(Dataset items)
◇ ◇ ◇ ◇ ◇

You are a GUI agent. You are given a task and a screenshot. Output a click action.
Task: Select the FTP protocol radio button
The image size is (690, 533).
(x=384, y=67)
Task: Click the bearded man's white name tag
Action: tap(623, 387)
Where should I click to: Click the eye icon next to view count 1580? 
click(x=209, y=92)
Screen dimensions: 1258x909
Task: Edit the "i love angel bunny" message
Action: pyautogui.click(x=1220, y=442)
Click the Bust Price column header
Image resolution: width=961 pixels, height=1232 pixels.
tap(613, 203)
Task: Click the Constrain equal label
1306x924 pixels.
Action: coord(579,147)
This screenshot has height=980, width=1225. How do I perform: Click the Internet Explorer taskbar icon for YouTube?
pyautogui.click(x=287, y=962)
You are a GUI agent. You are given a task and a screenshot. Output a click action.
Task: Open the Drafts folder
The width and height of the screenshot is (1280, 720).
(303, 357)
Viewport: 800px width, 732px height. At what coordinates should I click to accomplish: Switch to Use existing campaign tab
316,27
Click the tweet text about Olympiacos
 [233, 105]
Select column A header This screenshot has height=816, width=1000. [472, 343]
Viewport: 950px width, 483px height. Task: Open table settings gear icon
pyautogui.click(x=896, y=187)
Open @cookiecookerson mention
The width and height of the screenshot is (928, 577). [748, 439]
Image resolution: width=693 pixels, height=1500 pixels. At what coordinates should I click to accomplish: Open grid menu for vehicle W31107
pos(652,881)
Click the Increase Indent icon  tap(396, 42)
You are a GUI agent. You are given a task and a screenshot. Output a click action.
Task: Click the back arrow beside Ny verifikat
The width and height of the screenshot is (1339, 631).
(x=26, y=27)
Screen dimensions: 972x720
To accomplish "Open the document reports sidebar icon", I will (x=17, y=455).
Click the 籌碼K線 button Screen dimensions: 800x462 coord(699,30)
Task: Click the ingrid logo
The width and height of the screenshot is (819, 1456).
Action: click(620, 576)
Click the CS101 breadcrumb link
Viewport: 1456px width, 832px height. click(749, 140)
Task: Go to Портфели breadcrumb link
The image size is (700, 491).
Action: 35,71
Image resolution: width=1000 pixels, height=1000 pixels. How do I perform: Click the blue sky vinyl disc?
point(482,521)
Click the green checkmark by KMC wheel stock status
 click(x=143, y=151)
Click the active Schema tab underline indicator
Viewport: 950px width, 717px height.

◇ ◇ ◇ ◇ ◇

Each line above that carries the string "Select" has to be returned.

Task: Select the FTP protocol radio button
Select column A header This screenshot has height=816, width=1000. [472, 343]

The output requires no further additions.